AIM OF THE TASK >> Look through the records below, and copy out every line that holds the string "width".

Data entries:

#####

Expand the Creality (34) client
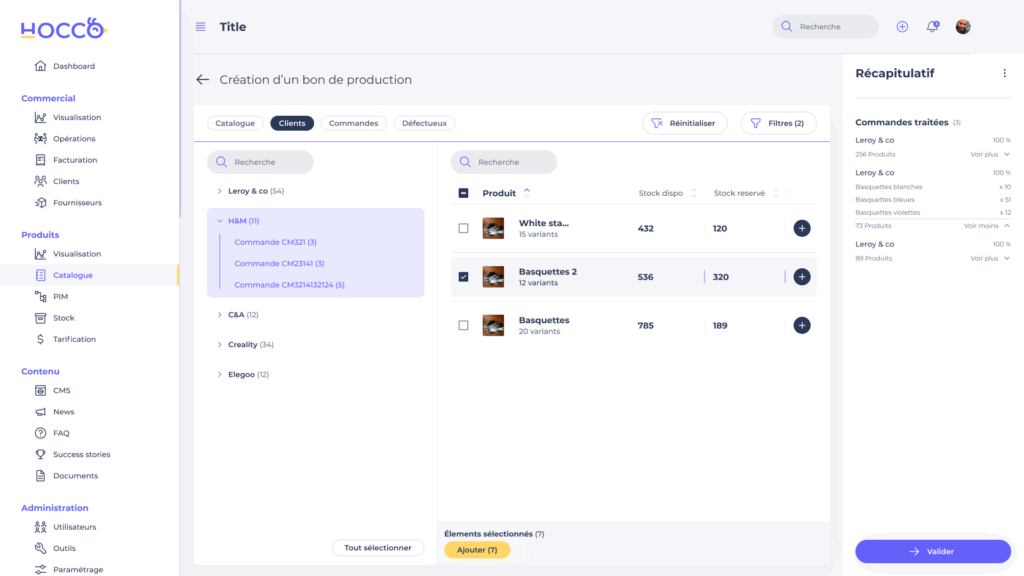Screen dimensions: 1024x576 [x=220, y=345]
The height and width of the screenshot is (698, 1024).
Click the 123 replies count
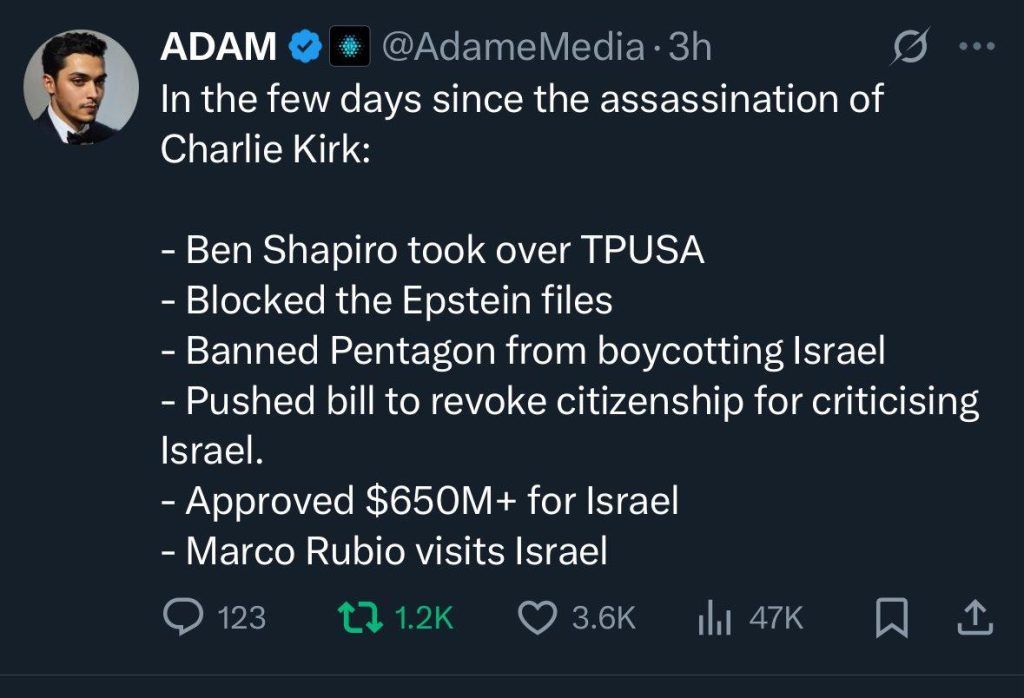(241, 619)
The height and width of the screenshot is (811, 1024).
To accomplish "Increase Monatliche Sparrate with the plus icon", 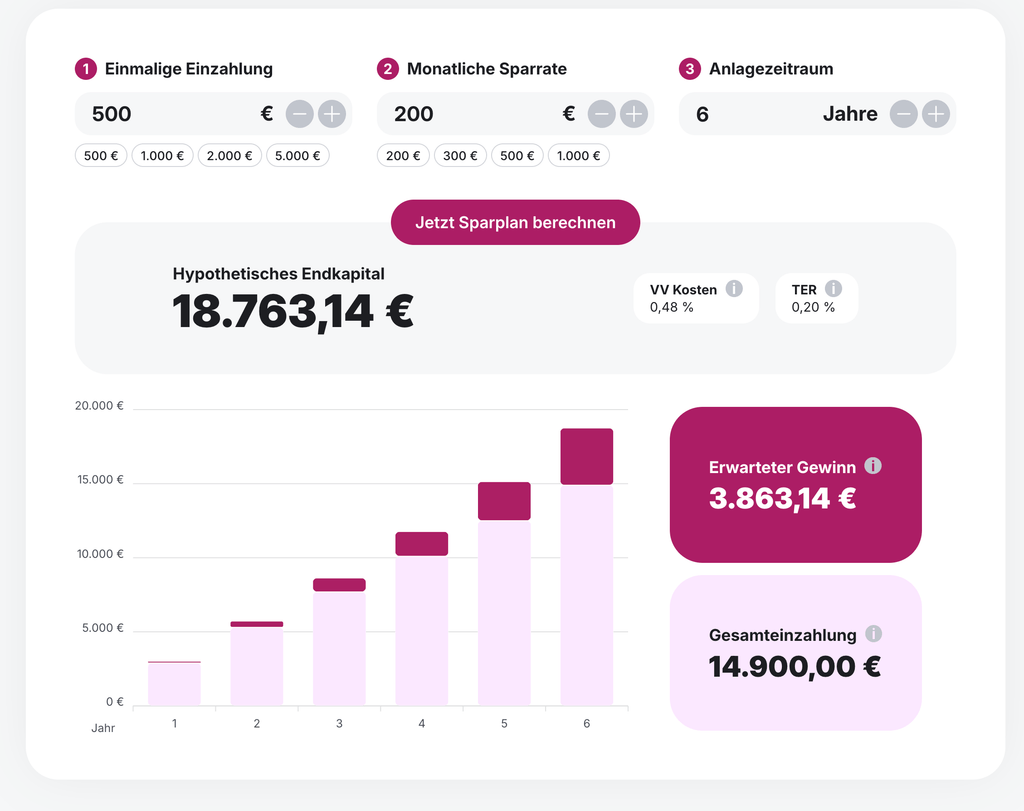I will [x=633, y=114].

#####

ANSWER TO THIS EXERCISE >>
The height and width of the screenshot is (698, 1024).
The height and width of the screenshot is (811, 1024).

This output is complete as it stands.